Sometimes (as in a situation like this) is the best thing to do.

Raz Raxxaffian said...

As Heinlein said, 'when in doubt, do nothing'.


John said...

My usual experience with 3 phase equipment was to wait for the riggers to land it.
Then drill the foundation holes and align the equipment.
Then after the pipefitters built and connected all the piping the electricians would arrive, hook up the power and then bump the controller to check the direction of rotation.
In an eerie foreshadowing of the USB connector thing, and even though the chances of a correct rotation were 50/50, I don't think the equipment ever rotated in the correct direction when we tried it for the first time.

And no matter how carefully the systems were checked, the first time you pressurized the system with the pump, you usually heard someone screaming from somewhere in the machinery space, "Turn it off, turn it off!"

Matthew Fulghum said...

Raz, that's a great one. Need to re-read some Heinlein future history.

Ms. Bobbi, good luck. Reminds me of the bad old days of the dot-com boom, where we had a huge op-ex account, but no cap-ex. I can't tell you how many crummy old cisco 2501s I had to babysit. And before that, trying to replace the very poorly marked power supplies on PCs with AT style power, where the first sign of having wired it wrong was the switch assembly slagging itself in a glorious blue glow. Good times, laughing at your coworkers when they'd smack their heads on the underside of the desk, and then cursing like a sailor when it was your turn in the barrel.

mostly cajun said...

Meh... Piece of cake. Been dealing with three-phase power 120 to 500,000 volts for forty years. I'd show up and help you for a nominal fee and expenses.

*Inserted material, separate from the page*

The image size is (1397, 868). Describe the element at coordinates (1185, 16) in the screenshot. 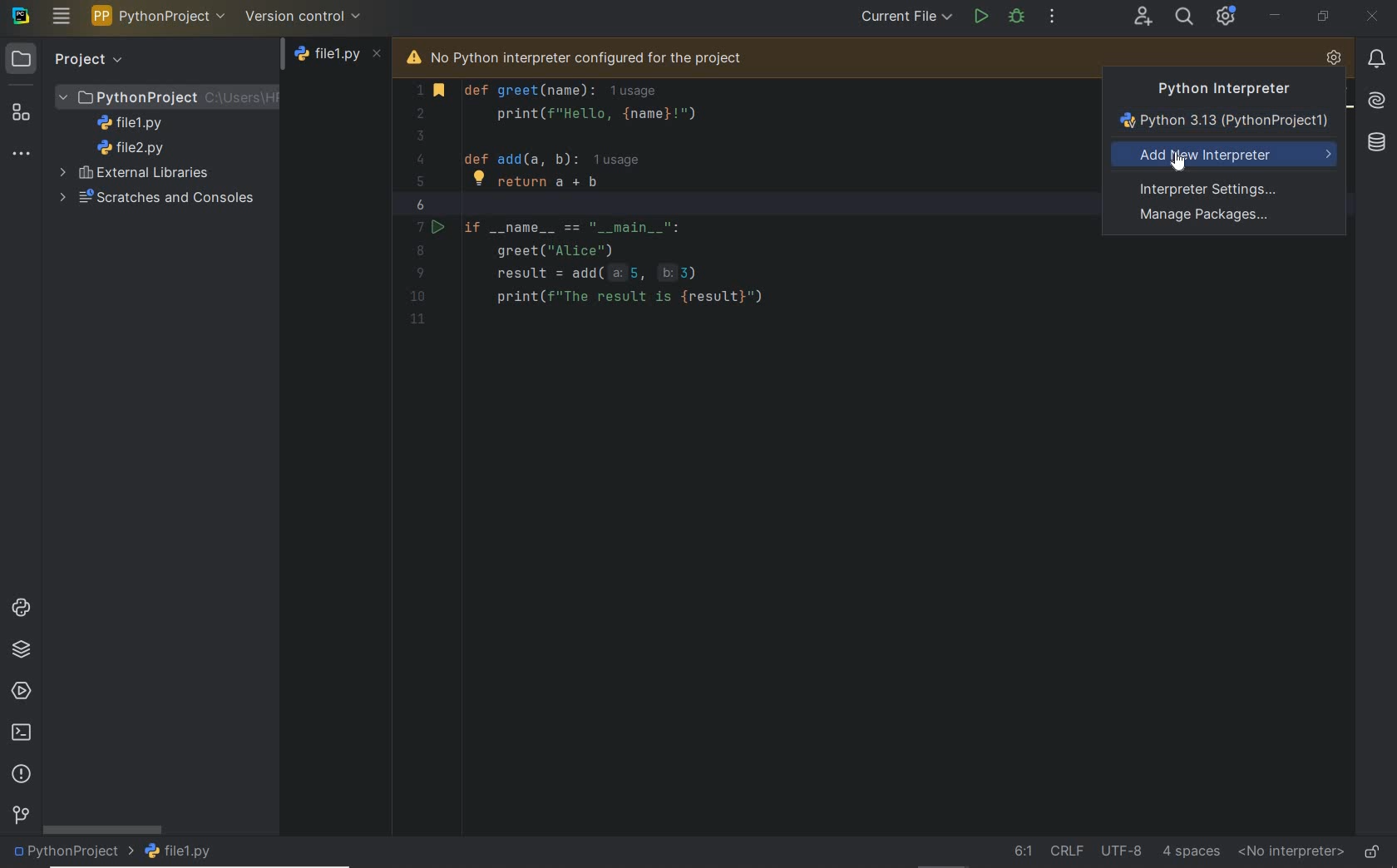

Or, more seriously, send me pictures of the problem equipment. We can talk.

Mostly Cajun
Electrical guru for five states worth of interstate pipeline

Roberta X said...

The equipment in question consists of three single-phase transformers in separate enclosures, 800-some feet in the air, primaries of the three connected delta, secondaries wye and a very high penalty for incorrect connection. This thing runs heating current directly though a transmitting antenna to de-ice it, several hundred Amperes.

JimBob said...

When you say "directly" you mean like using a welder to thaw out a frozen pipe?

mostly cajun said...

??? And it does this with AC? Or does it rectify three-phase to DC?


Roberta X said...

The radiating element of the antenna consists of a large, open spiral of large-diameter stainless-steel wire, supported by longish insulators around a central hollow steel pillar. Through some clever electronic thinking, the system is able to run a high current through the steel wire without affecting the transmitted signal. There are three sections of this, with RF power divided to feed them, and each one is getting AC current from one phase of the three-phase, stepped down from 480 V to 24 V.